Early life and education 

Casper was born in East Patchogue, New York. Casper received her Bachelor of Arts from Wesleyan University in 1990 and her Juris Doctor from Harvard Law School in 1994.

Career 

Casper started her professional career as a law clerk for Edith W. Fine and J. Harold Flannery of the Massachusetts Appeals Court. During the period of 1995 through 1998, she was an attorney with the firm of Bingham McCutchen, where she conducted civil litigation.

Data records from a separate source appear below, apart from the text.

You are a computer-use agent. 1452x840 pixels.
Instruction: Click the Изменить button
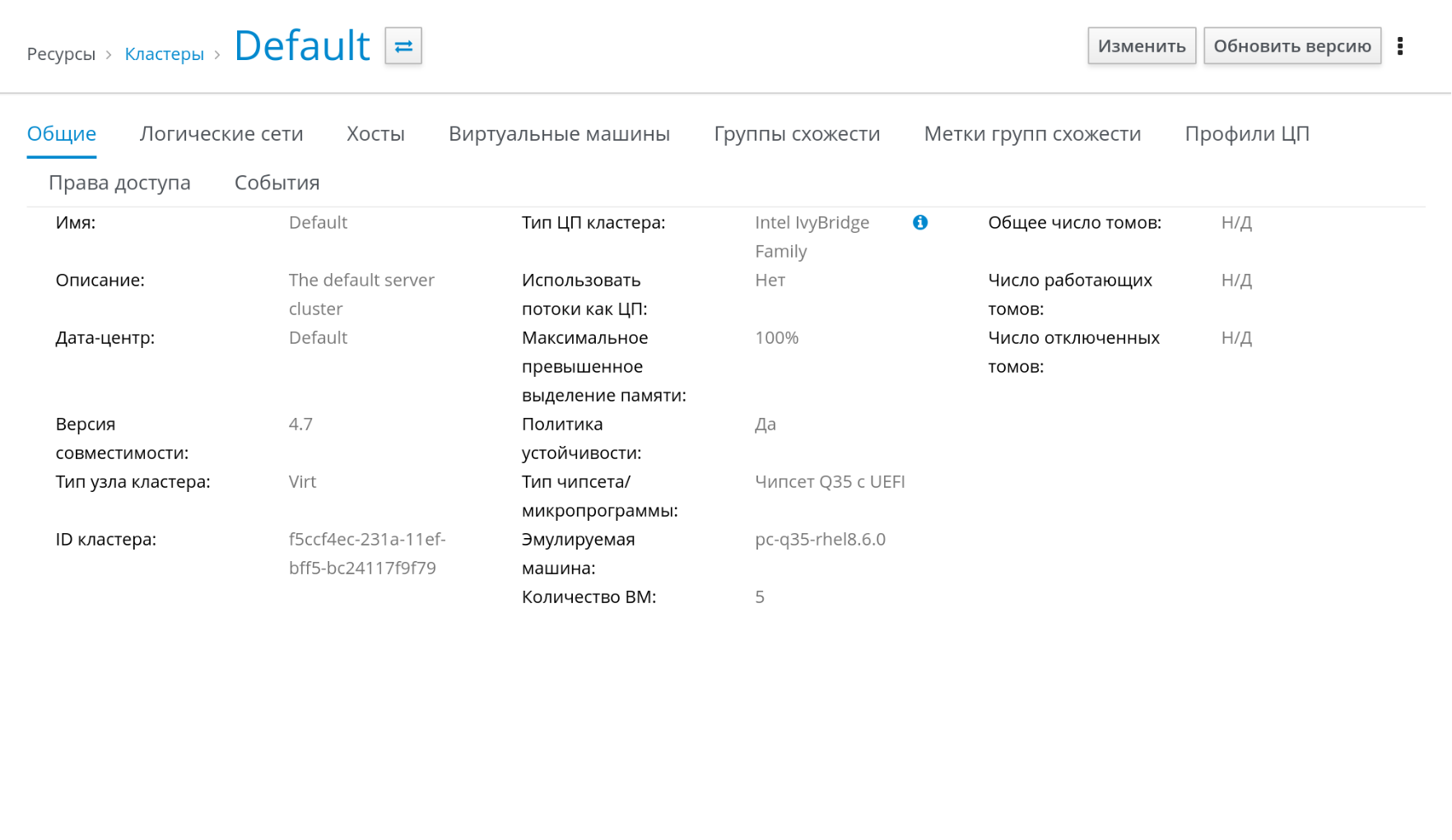[x=1141, y=46]
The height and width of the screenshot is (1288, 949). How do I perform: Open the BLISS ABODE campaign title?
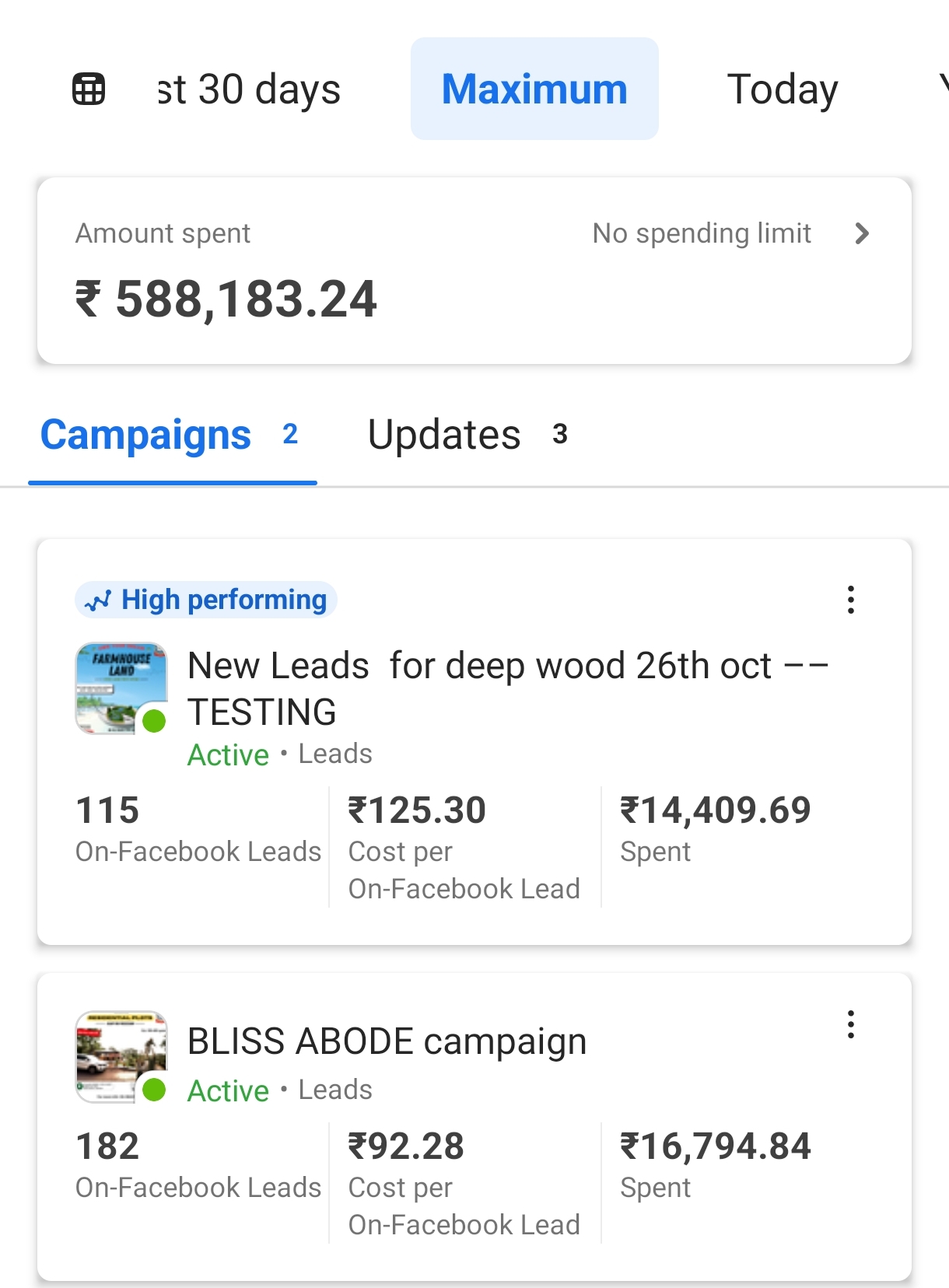click(387, 1041)
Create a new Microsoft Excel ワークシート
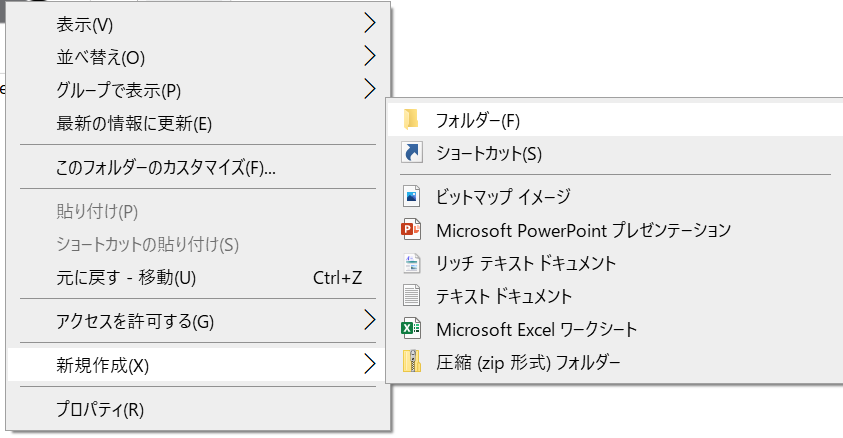 [x=536, y=329]
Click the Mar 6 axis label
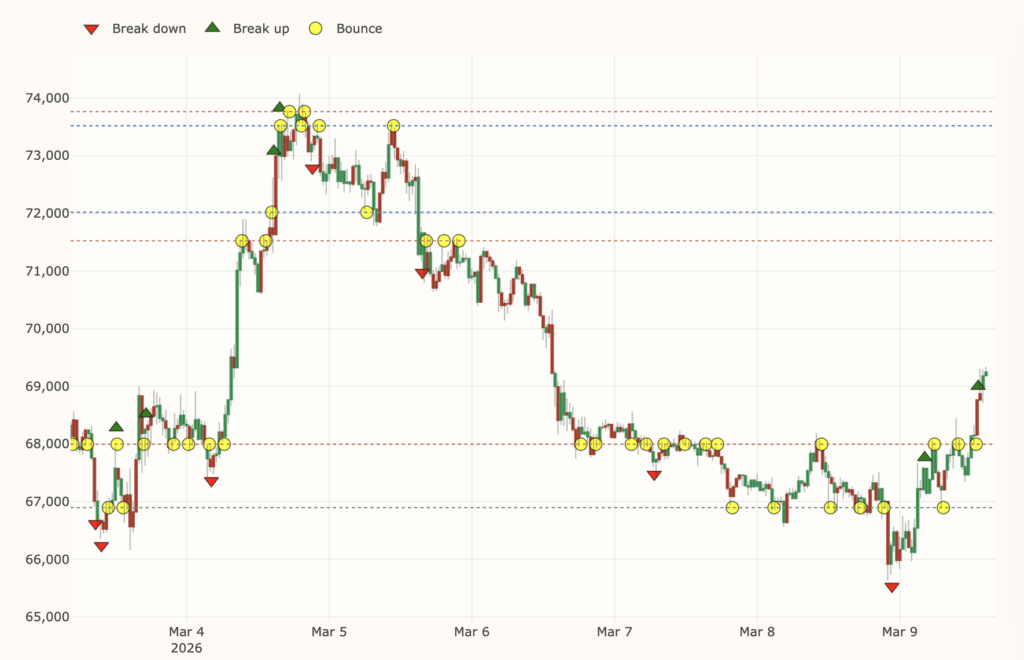1024x660 pixels. (x=471, y=632)
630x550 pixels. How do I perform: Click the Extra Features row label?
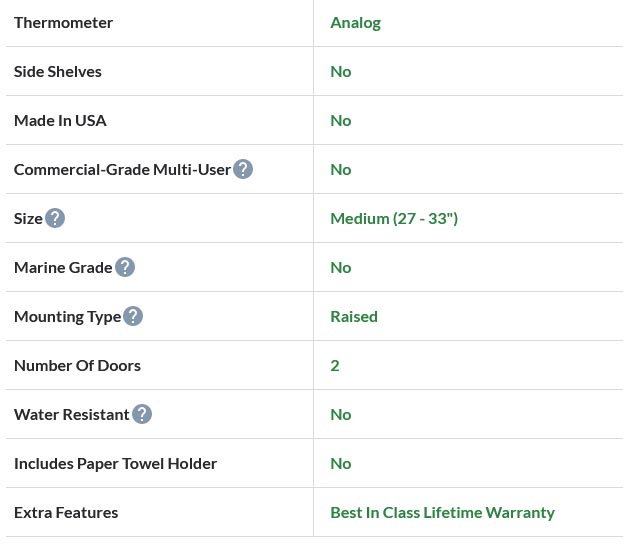pyautogui.click(x=66, y=512)
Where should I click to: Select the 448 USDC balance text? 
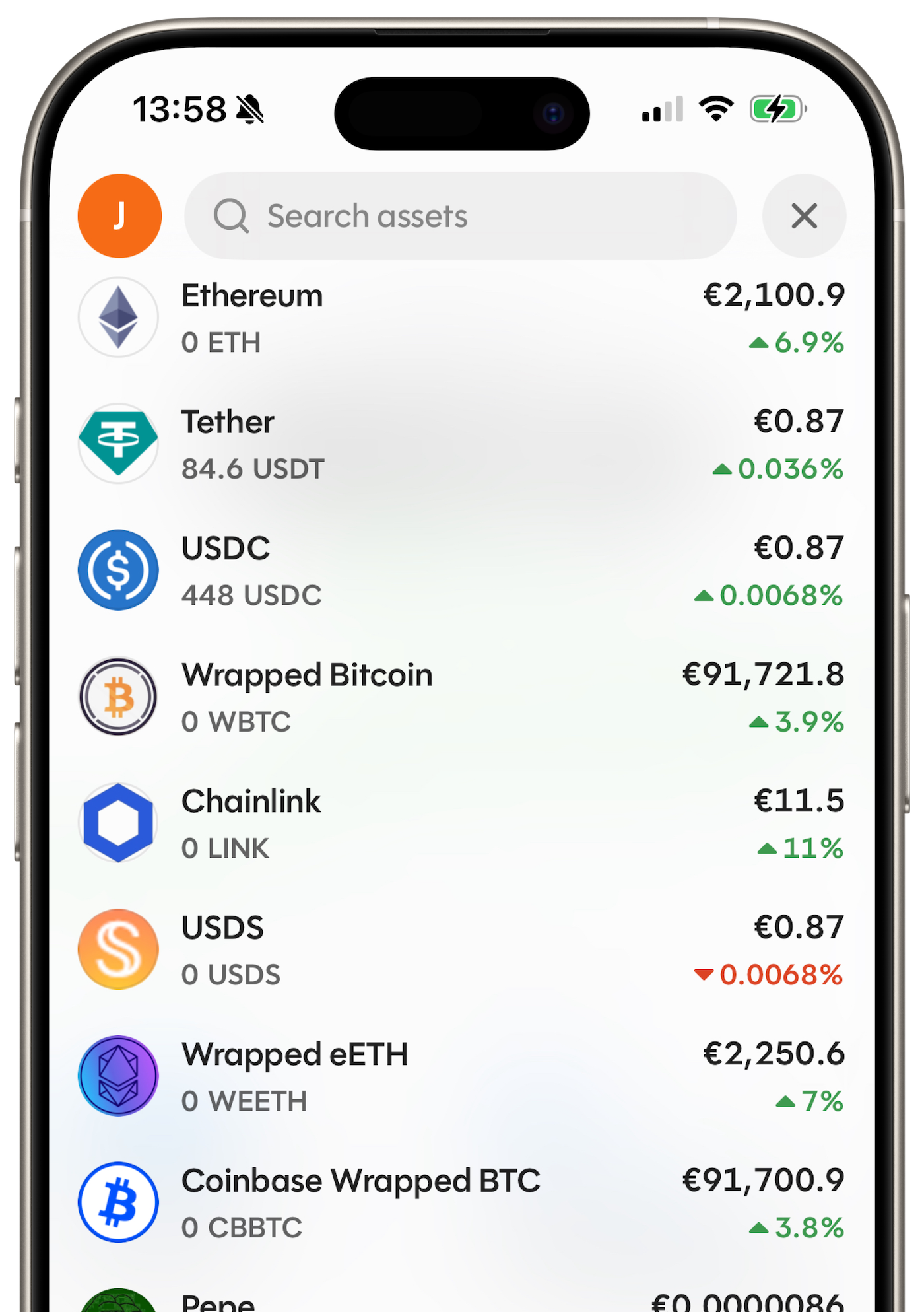point(251,595)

In 1999 Casper became an Assistant United States Attorney in Boston and was the deputy chief of the Organized Crime Drug Enforcement Task Force starting in 2004. She served as an assistant United States attorney in Boston from 1999 until 2005 and taught legal writing at Boston University School of Law from 2005 through 2007. Casper served as the deputy district attorney for the Middlesex District Attorney’s Office in Cambridge, Massachusetts from 2007 until her confirmation as a federal judge.

Federal judicial service

Casper was nominated by President Barack Obama on April 28, 2010, to a seat on the United States District Court for the District of Massachusetts vacated by Judge Reginald C. Lindsay. She was confirmed by the United States Senate on December 17, 2010, and received her commission on December 20, 2010.

Notable cases
In 2013, Judge Casper presided over the trial, conviction and sentencing of Boston's infamous organized crime boss Whitey Bulger.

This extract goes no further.